§ **ABOUT THIS EXERCISE**
Write out exactly every line from the one containing "The width and" through the final line of the material below, both included. Pictures are to be skipped.

§ **RECORDS PROVIDED**
───

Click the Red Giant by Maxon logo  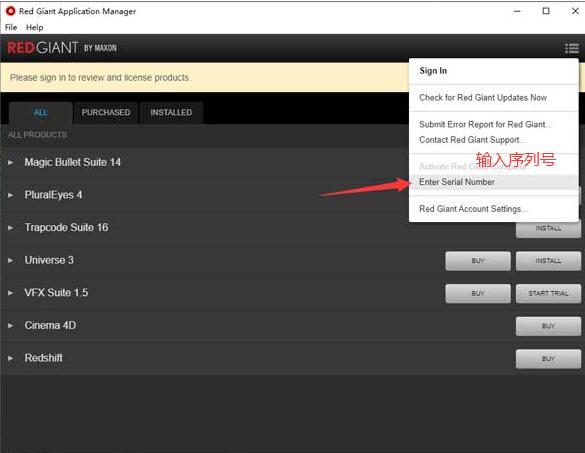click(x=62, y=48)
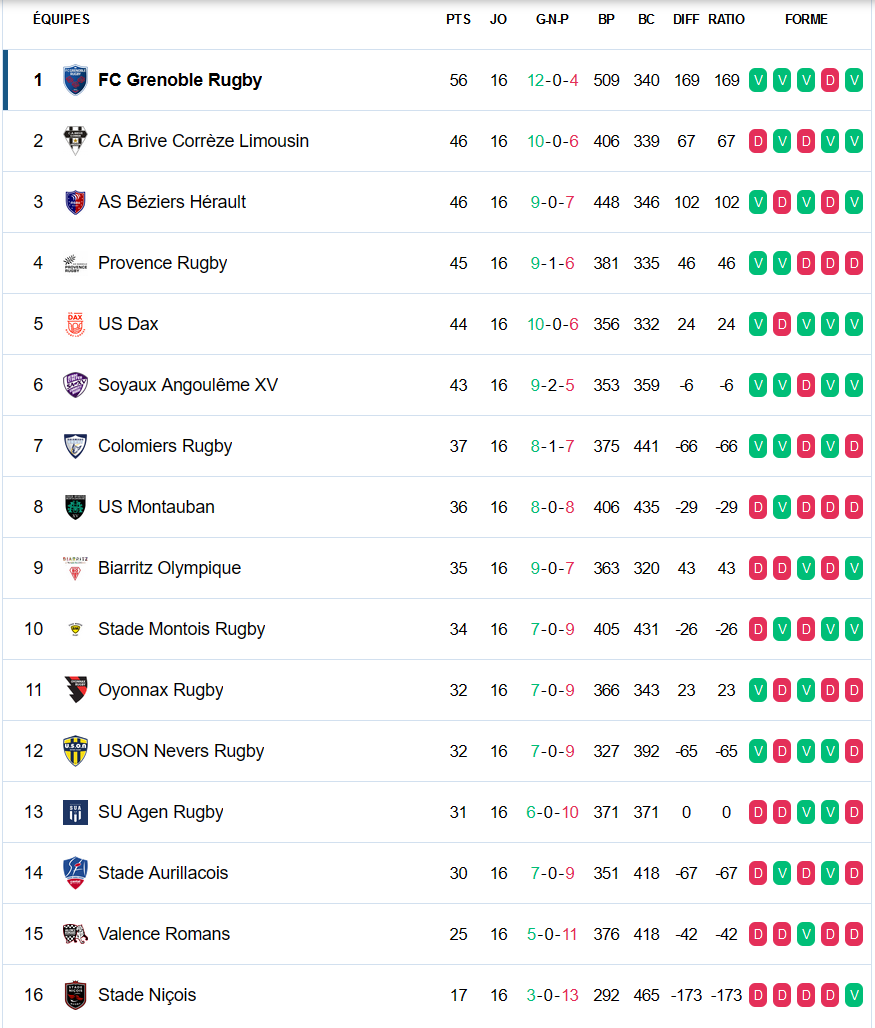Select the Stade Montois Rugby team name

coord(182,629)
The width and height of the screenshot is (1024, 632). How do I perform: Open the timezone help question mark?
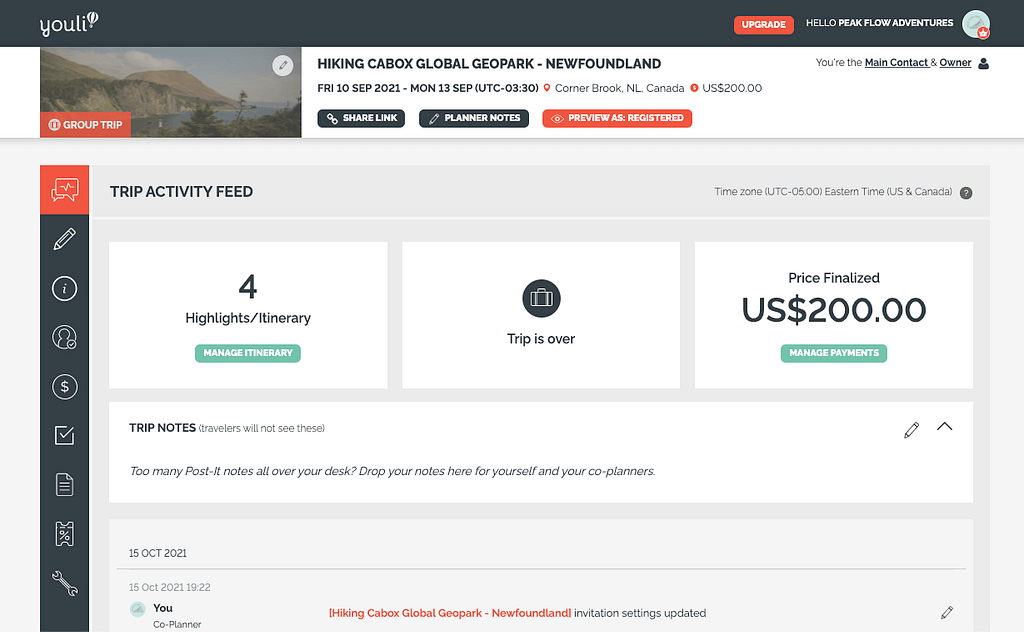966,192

───

§ **ANSWER TO THE EXERCISE**
The width and height of the screenshot is (1024, 632). How do I perform: Open the timezone help question mark?
966,192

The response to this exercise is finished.